→ What is needed: Arrange the records below as a Markdown table with two columns, Row and Line. Put one line in each row, number the rows in order, and leave out blank lines.

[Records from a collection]
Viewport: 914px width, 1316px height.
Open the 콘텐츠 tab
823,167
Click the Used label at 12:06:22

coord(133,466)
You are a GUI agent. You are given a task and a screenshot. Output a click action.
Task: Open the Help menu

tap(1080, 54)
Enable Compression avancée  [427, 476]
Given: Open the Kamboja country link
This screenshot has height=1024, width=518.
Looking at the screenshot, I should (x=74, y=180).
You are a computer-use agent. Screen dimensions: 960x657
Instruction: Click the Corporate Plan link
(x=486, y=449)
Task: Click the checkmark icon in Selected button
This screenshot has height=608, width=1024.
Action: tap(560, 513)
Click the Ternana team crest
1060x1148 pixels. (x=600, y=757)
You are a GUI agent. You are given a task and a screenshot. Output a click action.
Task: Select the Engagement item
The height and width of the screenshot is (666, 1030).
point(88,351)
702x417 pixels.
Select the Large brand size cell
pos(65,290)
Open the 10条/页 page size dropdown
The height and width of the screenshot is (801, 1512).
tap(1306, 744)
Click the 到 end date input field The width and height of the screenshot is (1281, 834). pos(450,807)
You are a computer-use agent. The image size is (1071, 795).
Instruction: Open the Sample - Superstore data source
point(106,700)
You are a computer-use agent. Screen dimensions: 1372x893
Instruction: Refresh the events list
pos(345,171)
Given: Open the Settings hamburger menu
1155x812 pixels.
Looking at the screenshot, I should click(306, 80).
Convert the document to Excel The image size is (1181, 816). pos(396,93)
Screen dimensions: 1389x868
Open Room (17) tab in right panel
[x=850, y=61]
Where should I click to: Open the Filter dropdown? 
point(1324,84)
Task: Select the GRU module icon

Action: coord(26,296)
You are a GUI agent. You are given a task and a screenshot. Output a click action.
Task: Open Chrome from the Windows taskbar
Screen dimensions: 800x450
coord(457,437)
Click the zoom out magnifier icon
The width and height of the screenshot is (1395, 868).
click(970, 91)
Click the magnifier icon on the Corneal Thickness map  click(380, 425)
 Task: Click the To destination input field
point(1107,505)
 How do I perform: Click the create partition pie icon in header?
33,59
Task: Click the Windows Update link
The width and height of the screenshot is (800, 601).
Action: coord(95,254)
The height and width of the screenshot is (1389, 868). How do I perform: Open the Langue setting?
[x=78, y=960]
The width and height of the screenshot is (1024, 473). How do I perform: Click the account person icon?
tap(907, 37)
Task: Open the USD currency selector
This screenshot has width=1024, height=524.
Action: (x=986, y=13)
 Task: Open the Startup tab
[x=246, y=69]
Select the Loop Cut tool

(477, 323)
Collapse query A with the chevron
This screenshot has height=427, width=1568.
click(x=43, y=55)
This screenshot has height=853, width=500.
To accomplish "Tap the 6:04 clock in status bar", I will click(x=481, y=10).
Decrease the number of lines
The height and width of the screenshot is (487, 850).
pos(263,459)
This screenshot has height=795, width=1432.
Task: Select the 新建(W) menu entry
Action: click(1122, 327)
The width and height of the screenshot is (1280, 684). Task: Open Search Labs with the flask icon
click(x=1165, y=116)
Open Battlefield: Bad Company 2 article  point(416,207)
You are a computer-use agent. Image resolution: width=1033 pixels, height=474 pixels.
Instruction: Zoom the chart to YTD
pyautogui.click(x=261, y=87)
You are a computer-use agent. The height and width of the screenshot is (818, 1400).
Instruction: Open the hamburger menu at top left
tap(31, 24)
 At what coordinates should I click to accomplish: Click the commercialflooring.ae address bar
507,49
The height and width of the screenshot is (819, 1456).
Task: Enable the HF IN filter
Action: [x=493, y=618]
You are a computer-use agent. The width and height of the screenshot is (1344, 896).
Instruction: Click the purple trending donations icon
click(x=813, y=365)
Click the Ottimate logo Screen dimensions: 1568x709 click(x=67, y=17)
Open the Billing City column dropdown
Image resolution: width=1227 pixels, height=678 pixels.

→ Answer to the task:
| Row | Line |
|---|---|
| 1 | Viewport: 914px width, 1316px height. |
| 2 | Open the 콘텐츠 tab |
| 3 | 823,167 |
| 4 | Click the Used label at 12:06:22 |
| 5 | coord(133,466) |
| 6 | You are a GUI agent. You are given a task and a screenshot. Output a click action. |
| 7 | Task: Open the Help menu |
| 8 | tap(1080, 54) |
| 9 | Enable Compression avancée  [427, 476] |
| 10 | Given: Open the Kamboja country link |
| 11 | This screenshot has height=1024, width=518. |
| 12 | Looking at the screenshot, I should (x=74, y=180). |
| 13 | You are a computer-use agent. Screen dimensions: 960x657 |
| 14 | Instruction: Click the Corporate Plan link |
| 15 | (x=486, y=449) |
| 16 | Task: Click the checkmark icon in Selected button |
| 17 | This screenshot has height=608, width=1024. |
| 18 | Action: tap(560, 513) |
| 19 | Click the Ternana team crest |
| 20 | 1060x1148 pixels. (x=600, y=757) |
| 21 | You are a GUI agent. You are given a task and a screenshot. Output a click action. |
| 22 | Task: Select the Engagement item |
| 23 | The height and width of the screenshot is (666, 1030). |
| 24 | point(88,351) |
| 25 | 702x417 pixels. |
| 26 | Select the Large brand size cell |
| 27 | pos(65,290) |
| 28 | Open the 10条/页 page size dropdown |
| 29 | The height and width of the screenshot is (801, 1512). |
| 30 | tap(1306, 744) |
| 31 | Click the 到 end date input field The width and height of the screenshot is (1281, 834). pos(450,807) |
| 32 | You are a computer-use agent. The image size is (1071, 795). |
| 33 | Instruction: Open the Sample - Superstore data source |
| 34 | point(106,700) |
| 35 | You are a computer-use agent. Screen dimensions: 1372x893 |
| 36 | Instruction: Refresh the events list |
| 37 | pos(345,171) |
| 38 | Given: Open the Settings hamburger menu |
| 39 | 1155x812 pixels. |
| 40 | Looking at the screenshot, I should click(306, 80). |
| 41 | Convert the document to Excel The image size is (1181, 816). pos(396,93) |
| 42 | Screen dimensions: 1389x868 |
| 43 | Open Room (17) tab in right panel |
| 44 | [x=850, y=61] |
| 45 | Where should I click to: Open the Filter dropdown?  |
| 46 | point(1324,84) |
| 47 | Task: Select the GRU module icon |
| 48 | Action: coord(26,296) |
| 49 | You are a GUI agent. You are given a task and a screenshot. Output a click action. |
| 50 | Task: Open Chrome from the Windows taskbar |
| 51 | Screen dimensions: 800x450 |
| 52 | coord(457,437) |
| 53 | Click the zoom out magnifier icon |
| 54 | The width and height of the screenshot is (1395, 868). |
| 55 | click(970, 91) |
| 56 | Click the magnifier icon on the Corneal Thickness map  click(380, 425) |
| 57 |  Task: Click the To destination input field |
| 58 | point(1107,505) |
| 59 |  How do I perform: Click the create partition pie icon in header? |
| 60 | 33,59 |
| 61 | Task: Click the Windows Update link |
| 62 | The width and height of the screenshot is (800, 601). |
| 63 | Action: coord(95,254) |
| 64 | The height and width of the screenshot is (1389, 868). How do I perform: Open the Langue setting? |
| 65 | [x=78, y=960] |
| 66 | The width and height of the screenshot is (1024, 473). How do I perform: Click the account person icon? |
| 67 | tap(907, 37) |
| 68 | Task: Open the USD currency selector |
| 69 | This screenshot has width=1024, height=524. |
| 70 | Action: (x=986, y=13) |
| 71 |  Task: Open the Startup tab |
| 72 | [x=246, y=69] |
| 73 | Select the Loop Cut tool |
| 74 | (477, 323) |
| 75 | Collapse query A with the chevron |
| 76 | This screenshot has height=427, width=1568. |
| 77 | click(x=43, y=55) |
| 78 | This screenshot has height=853, width=500. |
| 79 | To accomplish "Tap the 6:04 clock in status bar", I will click(x=481, y=10). |
| 80 | Decrease the number of lines |
| 81 | The height and width of the screenshot is (487, 850). |
| 82 | pos(263,459) |
| 83 | This screenshot has height=795, width=1432. |
| 84 | Task: Select the 新建(W) menu entry |
| 85 | Action: click(1122, 327) |
| 86 | The width and height of the screenshot is (1280, 684). Task: Open Search Labs with the flask icon |
| 87 | click(x=1165, y=116) |
| 88 | Open Battlefield: Bad Company 2 article  point(416,207) |
| 89 | You are a computer-use agent. Image resolution: width=1033 pixels, height=474 pixels. |
| 90 | Instruction: Zoom the chart to YTD |
| 91 | pyautogui.click(x=261, y=87) |
| 92 | You are a computer-use agent. The height and width of the screenshot is (818, 1400). |
| 93 | Instruction: Open the hamburger menu at top left |
| 94 | tap(31, 24) |
| 95 |  At what coordinates should I click to accomplish: Click the commercialflooring.ae address bar |
| 96 | 507,49 |
| 97 | The height and width of the screenshot is (819, 1456). |
| 98 | Task: Enable the HF IN filter |
| 99 | Action: [x=493, y=618] |
| 100 | You are a computer-use agent. The width and height of the screenshot is (1344, 896). |
| 101 | Instruction: Click the purple trending donations icon |
| 102 | click(x=813, y=365) |
| 103 | Click the Ottimate logo Screen dimensions: 1568x709 click(x=67, y=17) |
| 104 | Open the Billing City column dropdown |
| 105 | Image resolution: width=1227 pixels, height=678 pixels. |